EXERCISE PASSAGE.

□ □ □

This is something I drafted for my DProf, which I probably won’t use, but for the purposes of my blog it seemed a good way to round out what I’ve been sharing over the last month or so about the liminal space. This is what I’ve been trying to do, over the last 16 years, to boost my own courage around entering the unknown, and hoping to inspire others to likewise muster their courage and metaphorically row into unknown waters. 

 

I first entered the liminal space in 2002, when I left the safe bubble of my married, mortgaged existence and leaped into the unknown. It had been a terrifying prospect, as just about everybody I knew was living inside identical bubbles, and I had genuinely no idea what lay outside. However, in true Hero’s Journey style, my boldness was rewarded and mentors and allies soon showed up.

By the time I received my call to adventure, in 2004, I had learned to feel secure with insecurity, and was a total convert to the freedom of living outside the gilded cage of cultural conventionality. In drawing attention to myself through rowing oceans, as well as promoting my environmental message, I hoped to model this different way of living as a possibility for people who possibly felt constrained by the old paradigm, as I had, but didn’t see other viable options either among their peers or in the media.

I know for sure of at least a dozen who have followed my lead into the liminal space, and trust that there may be many more of which I am not aware.

At the same time, I have become aware that there are many people who are living as what Daniel Quinn would describe as “leavers”, rather than “takers”, meaning that they have left behind the conventional culture to experiment with ways of living more harmoniously with each other and with the environment. For a long while it seemed that, when they left society, they all but disappeared. They were not profiled in the media, which continued to disproportionately feature the affluent and materialistic. Hello! magazine is not too interested in capturing exclusive photographs of somebody’s eco-home and low-impact lifestyle.

In the last few years, more of these stories are now being told, with books such as The Moneyless Man, by Mark Boyle, the book and film by Low Impact Man, Colin Beavan, and the individuals featured in Happier People Healthier Planet, by Teresa Belton. There are also countless books about people stepping into liminal spaces spiritually, in search of greater purpose and fulfilment.

□ □ □

AVAILABLE DATA.
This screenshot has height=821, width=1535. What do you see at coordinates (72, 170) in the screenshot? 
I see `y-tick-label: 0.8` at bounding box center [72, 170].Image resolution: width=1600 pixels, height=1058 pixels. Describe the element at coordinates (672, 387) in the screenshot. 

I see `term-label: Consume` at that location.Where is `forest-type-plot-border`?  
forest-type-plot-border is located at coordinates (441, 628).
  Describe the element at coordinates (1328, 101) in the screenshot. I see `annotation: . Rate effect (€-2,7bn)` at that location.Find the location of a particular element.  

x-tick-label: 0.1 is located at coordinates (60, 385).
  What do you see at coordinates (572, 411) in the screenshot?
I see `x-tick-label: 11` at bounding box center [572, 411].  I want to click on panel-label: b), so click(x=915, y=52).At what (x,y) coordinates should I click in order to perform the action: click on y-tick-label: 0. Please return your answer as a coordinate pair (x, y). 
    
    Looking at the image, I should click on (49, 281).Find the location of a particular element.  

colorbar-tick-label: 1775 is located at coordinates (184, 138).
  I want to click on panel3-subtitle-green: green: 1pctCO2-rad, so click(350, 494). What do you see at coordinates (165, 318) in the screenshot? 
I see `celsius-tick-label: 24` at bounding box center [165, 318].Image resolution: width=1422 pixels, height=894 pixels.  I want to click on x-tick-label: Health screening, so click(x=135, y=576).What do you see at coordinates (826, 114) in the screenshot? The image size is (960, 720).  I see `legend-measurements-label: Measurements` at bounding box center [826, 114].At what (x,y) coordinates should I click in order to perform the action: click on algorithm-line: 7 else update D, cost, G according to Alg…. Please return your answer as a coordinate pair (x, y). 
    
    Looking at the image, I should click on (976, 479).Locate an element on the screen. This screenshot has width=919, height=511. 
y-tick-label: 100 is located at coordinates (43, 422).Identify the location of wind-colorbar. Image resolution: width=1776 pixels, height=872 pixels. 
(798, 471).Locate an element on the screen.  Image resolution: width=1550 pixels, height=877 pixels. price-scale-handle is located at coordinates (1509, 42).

□ □ □

QUESTIONS.
(A) Summarize the blog post on the liminal space in two sentences.
(B) Rename "mentors" as "guides" in the blog post on the liminal space, between "I first entered" and "soon showed up.", inclusive.
Work only from the blog post on the liminal space.

ANSWERS TO THE EXERCISE.
(A) The writer first entered the liminal space in 2002 by leaving a married, mortgaged life, and later rowed oceans partly to model a freer way of living, with at least a dozen people known to have followed that lead. People who have left conventional culture to live more harmoniously were long ignored by the media, but more of their stories are now being told in books and film.

(B)
I first entered the liminal space in 2002, when I left the safe bubble of my married, mortgaged existence and leaped into the unknown. It had been a terrifying prospect, as just about everybody I knew was living inside identical bubbles, and I had genuinely no idea what lay outside. However, in true Hero’s Journey style, my boldness was rewarded and guides and allies soon showed up.